Below are entries. Copy exactly the lines running from the line that holds "How do I perform: Select the Needs" to the line that holds "Image resolution: width=1134", with both ends included.

####

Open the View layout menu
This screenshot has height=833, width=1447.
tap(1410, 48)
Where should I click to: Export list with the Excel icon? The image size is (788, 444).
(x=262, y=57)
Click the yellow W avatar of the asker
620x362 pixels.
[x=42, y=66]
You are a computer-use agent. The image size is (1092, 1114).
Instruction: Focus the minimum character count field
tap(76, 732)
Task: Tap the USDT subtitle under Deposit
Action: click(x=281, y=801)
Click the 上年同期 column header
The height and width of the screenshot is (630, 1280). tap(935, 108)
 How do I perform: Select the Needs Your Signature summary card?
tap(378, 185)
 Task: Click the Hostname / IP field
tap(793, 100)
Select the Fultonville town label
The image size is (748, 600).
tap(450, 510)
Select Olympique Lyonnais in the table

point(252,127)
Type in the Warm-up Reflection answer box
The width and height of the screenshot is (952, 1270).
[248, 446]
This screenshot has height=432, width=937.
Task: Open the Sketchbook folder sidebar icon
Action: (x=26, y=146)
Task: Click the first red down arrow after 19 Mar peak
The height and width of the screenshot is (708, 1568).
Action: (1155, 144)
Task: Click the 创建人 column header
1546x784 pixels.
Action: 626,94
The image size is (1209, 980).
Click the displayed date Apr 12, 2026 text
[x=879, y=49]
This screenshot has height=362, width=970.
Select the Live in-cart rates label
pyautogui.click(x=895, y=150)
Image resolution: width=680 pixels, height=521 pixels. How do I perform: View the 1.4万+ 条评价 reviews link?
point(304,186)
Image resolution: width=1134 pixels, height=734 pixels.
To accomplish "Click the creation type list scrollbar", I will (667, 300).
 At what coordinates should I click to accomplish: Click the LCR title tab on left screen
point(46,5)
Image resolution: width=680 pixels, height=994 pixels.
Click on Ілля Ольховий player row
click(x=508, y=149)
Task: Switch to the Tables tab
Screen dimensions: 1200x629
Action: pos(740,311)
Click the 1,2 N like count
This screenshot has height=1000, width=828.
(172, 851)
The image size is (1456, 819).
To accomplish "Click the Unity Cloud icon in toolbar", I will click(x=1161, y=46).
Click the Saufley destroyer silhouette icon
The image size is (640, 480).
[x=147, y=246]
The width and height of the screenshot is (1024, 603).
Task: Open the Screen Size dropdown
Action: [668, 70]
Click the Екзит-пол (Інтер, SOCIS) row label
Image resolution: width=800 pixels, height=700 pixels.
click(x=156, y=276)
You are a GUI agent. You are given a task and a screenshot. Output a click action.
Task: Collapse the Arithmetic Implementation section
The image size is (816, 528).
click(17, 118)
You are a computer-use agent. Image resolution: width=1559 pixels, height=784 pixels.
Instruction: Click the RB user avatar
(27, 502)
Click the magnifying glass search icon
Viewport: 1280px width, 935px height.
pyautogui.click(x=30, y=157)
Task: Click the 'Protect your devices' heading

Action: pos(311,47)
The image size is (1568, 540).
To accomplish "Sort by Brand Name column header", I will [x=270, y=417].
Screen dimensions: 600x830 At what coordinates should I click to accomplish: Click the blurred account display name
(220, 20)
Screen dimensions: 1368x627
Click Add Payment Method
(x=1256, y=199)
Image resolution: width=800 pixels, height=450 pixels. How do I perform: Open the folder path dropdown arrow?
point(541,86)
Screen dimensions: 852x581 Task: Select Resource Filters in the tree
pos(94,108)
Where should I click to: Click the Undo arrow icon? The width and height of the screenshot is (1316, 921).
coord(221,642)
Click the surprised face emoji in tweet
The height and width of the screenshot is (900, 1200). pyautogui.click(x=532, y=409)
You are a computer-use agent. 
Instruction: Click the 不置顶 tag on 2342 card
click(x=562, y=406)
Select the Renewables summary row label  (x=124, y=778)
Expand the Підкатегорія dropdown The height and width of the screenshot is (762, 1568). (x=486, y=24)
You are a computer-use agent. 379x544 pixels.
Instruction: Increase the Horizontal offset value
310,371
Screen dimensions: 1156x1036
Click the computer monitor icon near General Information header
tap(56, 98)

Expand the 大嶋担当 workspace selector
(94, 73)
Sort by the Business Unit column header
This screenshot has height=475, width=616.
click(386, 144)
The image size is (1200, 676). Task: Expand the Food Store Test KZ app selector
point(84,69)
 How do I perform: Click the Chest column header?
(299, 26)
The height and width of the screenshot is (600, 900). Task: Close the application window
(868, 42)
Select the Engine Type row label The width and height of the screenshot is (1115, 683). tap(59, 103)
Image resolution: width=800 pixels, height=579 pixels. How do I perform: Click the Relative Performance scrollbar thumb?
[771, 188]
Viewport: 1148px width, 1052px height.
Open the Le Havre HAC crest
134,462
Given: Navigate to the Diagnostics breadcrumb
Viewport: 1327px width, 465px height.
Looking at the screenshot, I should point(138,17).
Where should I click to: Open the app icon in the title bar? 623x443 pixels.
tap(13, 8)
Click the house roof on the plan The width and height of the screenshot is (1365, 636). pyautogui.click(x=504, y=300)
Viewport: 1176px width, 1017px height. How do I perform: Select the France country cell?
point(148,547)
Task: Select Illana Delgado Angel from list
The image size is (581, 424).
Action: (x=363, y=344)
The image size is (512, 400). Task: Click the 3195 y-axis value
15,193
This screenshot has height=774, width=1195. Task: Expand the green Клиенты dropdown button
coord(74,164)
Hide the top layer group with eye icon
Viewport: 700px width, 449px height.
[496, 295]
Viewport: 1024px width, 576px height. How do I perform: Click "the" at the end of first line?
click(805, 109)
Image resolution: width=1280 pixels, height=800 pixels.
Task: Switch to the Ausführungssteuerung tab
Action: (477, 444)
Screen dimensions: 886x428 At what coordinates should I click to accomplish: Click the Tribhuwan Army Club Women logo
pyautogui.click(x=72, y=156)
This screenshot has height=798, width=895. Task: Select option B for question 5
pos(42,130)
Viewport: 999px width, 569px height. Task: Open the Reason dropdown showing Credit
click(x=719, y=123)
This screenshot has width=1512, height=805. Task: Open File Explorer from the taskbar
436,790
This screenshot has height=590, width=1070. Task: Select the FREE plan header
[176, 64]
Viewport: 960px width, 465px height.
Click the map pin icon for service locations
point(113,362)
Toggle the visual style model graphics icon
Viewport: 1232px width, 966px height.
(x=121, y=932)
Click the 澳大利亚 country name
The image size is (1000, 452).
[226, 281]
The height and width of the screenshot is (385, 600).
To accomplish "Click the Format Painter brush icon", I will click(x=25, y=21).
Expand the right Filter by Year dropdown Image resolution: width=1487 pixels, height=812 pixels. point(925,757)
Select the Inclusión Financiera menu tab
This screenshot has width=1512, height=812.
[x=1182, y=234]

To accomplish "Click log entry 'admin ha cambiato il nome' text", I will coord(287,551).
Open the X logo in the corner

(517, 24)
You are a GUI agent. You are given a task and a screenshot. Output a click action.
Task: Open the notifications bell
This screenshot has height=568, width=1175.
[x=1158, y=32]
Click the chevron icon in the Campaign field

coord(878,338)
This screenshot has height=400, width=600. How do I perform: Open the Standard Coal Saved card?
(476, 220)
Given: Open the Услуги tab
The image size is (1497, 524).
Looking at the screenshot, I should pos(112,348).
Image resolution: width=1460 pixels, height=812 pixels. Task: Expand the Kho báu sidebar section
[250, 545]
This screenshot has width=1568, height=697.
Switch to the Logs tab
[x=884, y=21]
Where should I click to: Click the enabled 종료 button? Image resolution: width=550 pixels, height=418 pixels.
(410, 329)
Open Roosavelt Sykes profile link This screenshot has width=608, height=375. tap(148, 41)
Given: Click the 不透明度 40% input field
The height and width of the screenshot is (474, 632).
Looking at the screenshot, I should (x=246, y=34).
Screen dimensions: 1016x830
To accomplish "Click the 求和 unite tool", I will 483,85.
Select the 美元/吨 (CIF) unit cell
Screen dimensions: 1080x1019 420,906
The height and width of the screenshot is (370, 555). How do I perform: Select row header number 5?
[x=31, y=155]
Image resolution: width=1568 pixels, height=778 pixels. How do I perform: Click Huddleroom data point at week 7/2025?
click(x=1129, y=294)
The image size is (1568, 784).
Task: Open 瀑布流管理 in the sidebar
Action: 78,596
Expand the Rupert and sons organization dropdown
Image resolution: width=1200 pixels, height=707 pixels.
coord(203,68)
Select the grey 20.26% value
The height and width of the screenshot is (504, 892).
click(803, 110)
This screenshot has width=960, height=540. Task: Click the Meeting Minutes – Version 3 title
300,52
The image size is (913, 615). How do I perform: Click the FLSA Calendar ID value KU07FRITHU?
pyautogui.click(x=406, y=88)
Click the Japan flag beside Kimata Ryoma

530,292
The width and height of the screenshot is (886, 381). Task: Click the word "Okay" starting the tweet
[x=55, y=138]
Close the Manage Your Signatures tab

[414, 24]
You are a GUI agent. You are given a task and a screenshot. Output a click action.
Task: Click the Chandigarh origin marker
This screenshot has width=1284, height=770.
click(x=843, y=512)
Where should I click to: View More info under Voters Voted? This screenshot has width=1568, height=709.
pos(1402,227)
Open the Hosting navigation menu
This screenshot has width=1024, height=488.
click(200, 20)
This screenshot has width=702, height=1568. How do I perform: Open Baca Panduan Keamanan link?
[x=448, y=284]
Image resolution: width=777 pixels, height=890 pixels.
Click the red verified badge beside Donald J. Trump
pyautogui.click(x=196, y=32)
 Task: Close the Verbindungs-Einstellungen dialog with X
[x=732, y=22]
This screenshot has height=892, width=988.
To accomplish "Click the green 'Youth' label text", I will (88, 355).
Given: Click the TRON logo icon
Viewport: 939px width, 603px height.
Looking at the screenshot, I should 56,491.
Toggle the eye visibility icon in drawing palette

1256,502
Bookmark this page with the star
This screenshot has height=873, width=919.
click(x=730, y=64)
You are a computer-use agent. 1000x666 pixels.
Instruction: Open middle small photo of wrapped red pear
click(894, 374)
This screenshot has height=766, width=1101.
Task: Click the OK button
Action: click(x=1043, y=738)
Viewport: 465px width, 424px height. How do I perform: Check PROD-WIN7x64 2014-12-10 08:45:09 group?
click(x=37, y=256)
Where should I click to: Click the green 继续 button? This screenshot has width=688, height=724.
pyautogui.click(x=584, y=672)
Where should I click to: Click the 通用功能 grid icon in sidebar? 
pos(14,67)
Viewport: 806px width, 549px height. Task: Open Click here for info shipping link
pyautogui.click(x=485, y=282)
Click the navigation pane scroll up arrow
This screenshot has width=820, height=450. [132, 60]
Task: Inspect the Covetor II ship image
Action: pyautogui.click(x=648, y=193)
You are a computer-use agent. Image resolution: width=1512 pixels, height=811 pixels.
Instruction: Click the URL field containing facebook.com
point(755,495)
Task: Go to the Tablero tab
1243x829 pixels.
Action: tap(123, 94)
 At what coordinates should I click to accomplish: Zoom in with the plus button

####

## [ANSWER FOR THIS EXERCISE]
 How do I perform: Select the Needs Your Signature summary card?
tap(378, 185)
 Task: Click the Hostname / IP field
tap(793, 100)
Select the Fultonville town label
The image size is (748, 600).
tap(450, 510)
Select Olympique Lyonnais in the table

point(252,127)
Type in the Warm-up Reflection answer box
The width and height of the screenshot is (952, 1270).
[248, 446]
This screenshot has height=432, width=937.
Task: Open the Sketchbook folder sidebar icon
Action: (x=26, y=146)
Task: Click the first red down arrow after 19 Mar peak
The height and width of the screenshot is (708, 1568).
Action: (1155, 144)
Task: Click the 创建人 column header
1546x784 pixels.
Action: 626,94
The image size is (1209, 980).
Click the displayed date Apr 12, 2026 text
[x=879, y=49]
This screenshot has height=362, width=970.
Select the Live in-cart rates label
pyautogui.click(x=895, y=150)
Image resolution: width=680 pixels, height=521 pixels. How do I perform: View the 1.4万+ 条评价 reviews link?
point(304,186)
Image resolution: width=1134 pixels, height=734 pixels.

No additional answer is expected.